Si les Reds atteignirent les finales de la Coupe de la League et de l'Europa League (les perdant toutes les deux), ils finirent huitièmes de la Premier League, soit deux places plus bas que la saison précédente. Les dirigeants de Liverpool avaient fait un choix à long terme, et grand bien leur fit de s'y tenir. Ceux de Manchester United ? Si telle était leur intention, pourquoi ne s'étaient-ils pas tournés plus tôt vers Rangnick ? Et pourquoi ne lui proposer qu'un intérim, quand ils ont affaire à un technicien qui a toujours travaillé sur la durée ? Serait-ce que Rangnick lui-même, qui dut mettre fin à son deuxième mandat à Schalke après huit mois parce qu'il souffrait d'un burnout, n'entend pas se tester plus longtemps dans un club où la pression sera tellement plus forte qu'à la Veltins-Arena ?

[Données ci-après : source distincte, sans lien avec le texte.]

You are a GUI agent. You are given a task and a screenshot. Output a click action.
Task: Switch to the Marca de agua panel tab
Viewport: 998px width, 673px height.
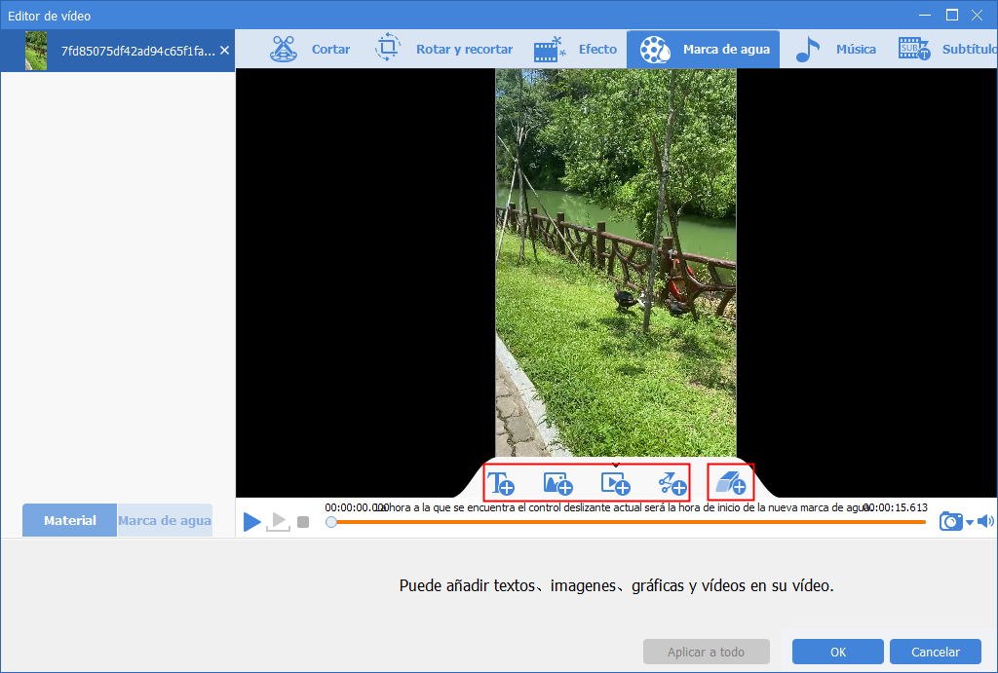tap(164, 520)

Le paradoxe est là. Un grand club qui cherche le nord depuis qu'Alex Ferguson a emporté la boussole avec lui a fini par choisir, un peu par défaut, un homme qui sait exactement où il entend aller, mais qui n'a que six mois pour trouver le moyen de se faire accompagner. C'est bien peu.
(*) Les deux hommes s'étaient déjà rencontrés à l'automne 2019, lorsque Murtough, alors directeur du développement du football de MU, était venu étudier le modèle du Red Bull Leipzig et s'était longuement entretenu avec Rangnick à cette occasion.